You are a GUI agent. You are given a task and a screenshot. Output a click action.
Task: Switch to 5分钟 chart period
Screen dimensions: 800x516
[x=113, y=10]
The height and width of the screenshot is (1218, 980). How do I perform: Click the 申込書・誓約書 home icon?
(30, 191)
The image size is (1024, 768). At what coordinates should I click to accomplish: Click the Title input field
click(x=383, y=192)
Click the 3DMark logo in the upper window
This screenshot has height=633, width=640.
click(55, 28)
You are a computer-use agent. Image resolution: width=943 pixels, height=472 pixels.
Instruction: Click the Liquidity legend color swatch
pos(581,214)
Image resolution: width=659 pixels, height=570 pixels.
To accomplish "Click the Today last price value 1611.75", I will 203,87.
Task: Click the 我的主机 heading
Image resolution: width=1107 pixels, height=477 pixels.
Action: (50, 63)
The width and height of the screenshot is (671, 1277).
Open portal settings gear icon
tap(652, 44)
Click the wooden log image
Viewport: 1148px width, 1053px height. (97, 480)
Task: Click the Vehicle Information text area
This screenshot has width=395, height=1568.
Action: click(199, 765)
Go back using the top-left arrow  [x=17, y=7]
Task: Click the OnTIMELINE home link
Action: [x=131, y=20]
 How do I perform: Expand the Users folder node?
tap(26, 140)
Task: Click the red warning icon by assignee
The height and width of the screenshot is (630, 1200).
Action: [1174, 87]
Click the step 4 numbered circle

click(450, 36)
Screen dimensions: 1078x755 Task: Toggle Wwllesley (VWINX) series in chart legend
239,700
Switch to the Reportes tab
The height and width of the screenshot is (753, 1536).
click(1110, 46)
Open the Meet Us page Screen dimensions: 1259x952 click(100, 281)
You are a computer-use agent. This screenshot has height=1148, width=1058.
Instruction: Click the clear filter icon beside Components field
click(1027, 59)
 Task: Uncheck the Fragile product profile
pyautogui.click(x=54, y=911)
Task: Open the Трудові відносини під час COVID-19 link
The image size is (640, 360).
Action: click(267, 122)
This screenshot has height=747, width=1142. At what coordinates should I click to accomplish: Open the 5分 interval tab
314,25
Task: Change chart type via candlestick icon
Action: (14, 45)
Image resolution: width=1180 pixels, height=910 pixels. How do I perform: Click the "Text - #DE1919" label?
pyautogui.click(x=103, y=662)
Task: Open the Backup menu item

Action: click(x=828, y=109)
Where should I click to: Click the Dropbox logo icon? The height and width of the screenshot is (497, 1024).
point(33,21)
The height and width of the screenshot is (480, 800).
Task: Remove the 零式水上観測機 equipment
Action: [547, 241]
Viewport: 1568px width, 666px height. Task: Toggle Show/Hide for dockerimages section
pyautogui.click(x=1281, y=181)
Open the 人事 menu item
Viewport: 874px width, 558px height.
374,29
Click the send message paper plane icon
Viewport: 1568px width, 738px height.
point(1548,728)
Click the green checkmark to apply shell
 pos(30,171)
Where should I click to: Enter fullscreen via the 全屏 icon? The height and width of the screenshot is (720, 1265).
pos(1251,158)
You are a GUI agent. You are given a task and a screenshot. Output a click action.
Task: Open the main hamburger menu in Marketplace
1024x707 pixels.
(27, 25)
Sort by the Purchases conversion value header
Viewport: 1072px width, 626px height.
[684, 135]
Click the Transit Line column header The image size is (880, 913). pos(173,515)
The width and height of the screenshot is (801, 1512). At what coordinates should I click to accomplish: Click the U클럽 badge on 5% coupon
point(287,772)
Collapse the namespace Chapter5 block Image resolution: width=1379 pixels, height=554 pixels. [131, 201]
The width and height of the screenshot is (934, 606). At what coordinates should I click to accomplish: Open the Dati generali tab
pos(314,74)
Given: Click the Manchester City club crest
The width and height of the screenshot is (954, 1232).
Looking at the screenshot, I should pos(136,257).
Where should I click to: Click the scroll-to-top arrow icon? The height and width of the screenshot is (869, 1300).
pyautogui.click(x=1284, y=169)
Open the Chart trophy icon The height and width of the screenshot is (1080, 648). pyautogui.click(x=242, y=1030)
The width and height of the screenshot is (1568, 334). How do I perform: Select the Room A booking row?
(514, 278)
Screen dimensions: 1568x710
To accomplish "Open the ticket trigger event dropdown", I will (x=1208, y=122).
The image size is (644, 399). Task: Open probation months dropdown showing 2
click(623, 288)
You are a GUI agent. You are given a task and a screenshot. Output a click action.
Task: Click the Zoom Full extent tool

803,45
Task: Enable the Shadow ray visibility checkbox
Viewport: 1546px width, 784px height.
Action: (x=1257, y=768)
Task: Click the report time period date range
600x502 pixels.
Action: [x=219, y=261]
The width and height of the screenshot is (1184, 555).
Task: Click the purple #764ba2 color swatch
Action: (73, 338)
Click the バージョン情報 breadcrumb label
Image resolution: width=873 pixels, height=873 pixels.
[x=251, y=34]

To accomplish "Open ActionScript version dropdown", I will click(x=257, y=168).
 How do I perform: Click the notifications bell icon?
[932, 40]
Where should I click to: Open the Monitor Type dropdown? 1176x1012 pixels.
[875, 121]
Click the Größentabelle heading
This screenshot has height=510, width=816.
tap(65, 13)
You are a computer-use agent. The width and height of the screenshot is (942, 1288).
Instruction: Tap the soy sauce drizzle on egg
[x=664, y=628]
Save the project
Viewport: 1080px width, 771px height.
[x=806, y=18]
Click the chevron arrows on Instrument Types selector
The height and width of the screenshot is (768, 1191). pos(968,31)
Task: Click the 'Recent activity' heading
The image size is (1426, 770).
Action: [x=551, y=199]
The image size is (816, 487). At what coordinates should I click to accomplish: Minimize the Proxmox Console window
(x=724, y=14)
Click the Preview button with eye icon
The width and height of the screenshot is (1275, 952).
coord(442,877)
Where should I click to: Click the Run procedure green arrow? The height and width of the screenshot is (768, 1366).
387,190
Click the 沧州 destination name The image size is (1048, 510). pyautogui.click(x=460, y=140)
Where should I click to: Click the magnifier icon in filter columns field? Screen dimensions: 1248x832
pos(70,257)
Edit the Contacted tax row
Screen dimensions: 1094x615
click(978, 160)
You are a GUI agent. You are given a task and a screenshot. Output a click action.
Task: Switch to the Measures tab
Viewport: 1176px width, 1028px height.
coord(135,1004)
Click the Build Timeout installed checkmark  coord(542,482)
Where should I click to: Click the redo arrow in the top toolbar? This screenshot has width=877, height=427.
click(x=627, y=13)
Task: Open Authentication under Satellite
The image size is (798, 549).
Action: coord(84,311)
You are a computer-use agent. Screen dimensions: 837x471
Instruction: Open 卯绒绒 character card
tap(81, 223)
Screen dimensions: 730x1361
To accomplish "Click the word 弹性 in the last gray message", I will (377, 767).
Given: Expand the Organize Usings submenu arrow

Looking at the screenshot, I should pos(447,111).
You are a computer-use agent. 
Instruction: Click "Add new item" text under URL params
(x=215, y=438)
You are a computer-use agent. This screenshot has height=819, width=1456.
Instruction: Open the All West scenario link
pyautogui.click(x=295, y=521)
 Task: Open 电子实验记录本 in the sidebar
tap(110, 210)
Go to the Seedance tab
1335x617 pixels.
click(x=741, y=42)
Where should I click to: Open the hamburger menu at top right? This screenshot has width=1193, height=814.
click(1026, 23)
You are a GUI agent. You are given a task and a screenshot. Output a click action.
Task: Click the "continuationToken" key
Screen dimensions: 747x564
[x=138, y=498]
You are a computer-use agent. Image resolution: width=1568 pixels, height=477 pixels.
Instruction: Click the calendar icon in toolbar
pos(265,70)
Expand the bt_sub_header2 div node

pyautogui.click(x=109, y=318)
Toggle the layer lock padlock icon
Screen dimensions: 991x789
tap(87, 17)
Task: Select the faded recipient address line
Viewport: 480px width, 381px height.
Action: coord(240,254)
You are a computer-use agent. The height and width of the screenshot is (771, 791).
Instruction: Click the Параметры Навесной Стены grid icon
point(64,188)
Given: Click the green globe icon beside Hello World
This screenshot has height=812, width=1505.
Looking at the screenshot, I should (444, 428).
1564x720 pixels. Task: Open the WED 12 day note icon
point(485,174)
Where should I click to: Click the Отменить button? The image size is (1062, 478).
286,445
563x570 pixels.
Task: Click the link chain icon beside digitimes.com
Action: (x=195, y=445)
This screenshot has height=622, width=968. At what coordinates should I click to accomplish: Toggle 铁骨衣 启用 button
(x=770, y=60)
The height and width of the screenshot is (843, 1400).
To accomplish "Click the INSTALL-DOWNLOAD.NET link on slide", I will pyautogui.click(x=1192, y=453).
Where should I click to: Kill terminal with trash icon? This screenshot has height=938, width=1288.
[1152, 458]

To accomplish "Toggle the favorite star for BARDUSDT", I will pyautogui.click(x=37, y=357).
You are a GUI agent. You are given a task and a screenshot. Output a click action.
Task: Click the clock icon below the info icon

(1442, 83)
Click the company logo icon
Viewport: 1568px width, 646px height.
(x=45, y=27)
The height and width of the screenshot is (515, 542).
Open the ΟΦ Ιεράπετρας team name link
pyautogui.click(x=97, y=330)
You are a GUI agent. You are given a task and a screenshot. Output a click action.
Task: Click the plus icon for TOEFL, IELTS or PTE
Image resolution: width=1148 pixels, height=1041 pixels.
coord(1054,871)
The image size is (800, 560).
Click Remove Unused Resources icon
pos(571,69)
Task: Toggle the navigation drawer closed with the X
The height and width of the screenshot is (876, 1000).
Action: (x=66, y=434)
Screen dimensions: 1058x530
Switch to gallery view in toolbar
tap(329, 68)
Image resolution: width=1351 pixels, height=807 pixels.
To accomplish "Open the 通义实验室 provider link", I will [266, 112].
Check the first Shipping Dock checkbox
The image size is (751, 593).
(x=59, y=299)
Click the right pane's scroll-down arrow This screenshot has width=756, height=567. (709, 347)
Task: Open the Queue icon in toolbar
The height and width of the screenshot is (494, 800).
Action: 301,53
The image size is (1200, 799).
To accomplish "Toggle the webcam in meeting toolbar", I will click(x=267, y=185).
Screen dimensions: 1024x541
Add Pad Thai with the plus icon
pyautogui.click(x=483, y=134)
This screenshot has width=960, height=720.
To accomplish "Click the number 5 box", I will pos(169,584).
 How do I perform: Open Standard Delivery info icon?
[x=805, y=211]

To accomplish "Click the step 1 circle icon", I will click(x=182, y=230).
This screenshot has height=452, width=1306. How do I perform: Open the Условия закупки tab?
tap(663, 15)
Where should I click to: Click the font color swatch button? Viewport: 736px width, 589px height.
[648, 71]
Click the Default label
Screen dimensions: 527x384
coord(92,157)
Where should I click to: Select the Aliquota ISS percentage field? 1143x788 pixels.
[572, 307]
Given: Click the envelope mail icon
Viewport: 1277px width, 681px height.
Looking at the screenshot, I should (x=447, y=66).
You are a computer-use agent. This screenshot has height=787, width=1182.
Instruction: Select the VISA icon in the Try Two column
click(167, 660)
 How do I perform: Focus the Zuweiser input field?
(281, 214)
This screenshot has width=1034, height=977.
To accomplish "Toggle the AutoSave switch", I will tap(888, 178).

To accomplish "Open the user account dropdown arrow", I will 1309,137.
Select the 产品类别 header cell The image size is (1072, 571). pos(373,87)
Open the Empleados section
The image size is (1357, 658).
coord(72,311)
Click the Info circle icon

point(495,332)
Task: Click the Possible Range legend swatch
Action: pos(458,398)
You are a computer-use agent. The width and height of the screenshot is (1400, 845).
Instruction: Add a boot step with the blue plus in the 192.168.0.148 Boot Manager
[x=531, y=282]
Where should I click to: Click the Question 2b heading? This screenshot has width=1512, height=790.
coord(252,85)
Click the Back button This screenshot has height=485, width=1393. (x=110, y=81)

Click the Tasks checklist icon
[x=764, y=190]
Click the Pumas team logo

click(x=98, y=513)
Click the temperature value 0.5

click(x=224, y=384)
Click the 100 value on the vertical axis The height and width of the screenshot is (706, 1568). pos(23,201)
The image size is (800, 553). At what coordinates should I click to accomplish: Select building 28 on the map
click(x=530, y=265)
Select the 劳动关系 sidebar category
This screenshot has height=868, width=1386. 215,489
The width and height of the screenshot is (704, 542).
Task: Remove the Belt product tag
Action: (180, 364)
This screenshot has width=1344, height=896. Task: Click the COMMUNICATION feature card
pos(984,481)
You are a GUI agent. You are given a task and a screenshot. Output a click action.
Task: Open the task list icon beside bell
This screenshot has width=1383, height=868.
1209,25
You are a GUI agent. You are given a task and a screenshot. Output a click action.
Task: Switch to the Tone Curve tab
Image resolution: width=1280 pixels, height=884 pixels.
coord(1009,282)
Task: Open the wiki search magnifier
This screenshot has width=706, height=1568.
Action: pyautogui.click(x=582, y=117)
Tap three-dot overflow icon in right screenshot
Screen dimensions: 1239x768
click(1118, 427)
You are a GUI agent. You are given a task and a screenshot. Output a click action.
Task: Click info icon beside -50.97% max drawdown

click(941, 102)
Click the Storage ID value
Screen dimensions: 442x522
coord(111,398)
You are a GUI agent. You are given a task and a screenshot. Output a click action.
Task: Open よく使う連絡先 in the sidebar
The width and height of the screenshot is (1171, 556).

Work to be completed
Copy the records above exactly, from the first line through the line containing "The width and height of the screenshot is (671, 1277).", and include nothing else.

Solved problem
You are a GUI agent. You are given a task and a screenshot. Output a click action.
Task: Switch to 5分钟 chart period
Screen dimensions: 800x516
[x=113, y=10]
The height and width of the screenshot is (1218, 980). How do I perform: Click the 申込書・誓約書 home icon?
(30, 191)
The image size is (1024, 768). At what coordinates should I click to accomplish: Click the Title input field
click(x=383, y=192)
Click the 3DMark logo in the upper window
This screenshot has height=633, width=640.
click(55, 28)
You are a computer-use agent. Image resolution: width=943 pixels, height=472 pixels.
Instruction: Click the Liquidity legend color swatch
pos(581,214)
Image resolution: width=659 pixels, height=570 pixels.
To accomplish "Click the Today last price value 1611.75", I will 203,87.
Task: Click the 我的主机 heading
Image resolution: width=1107 pixels, height=477 pixels.
Action: (50, 63)
The width and height of the screenshot is (671, 1277).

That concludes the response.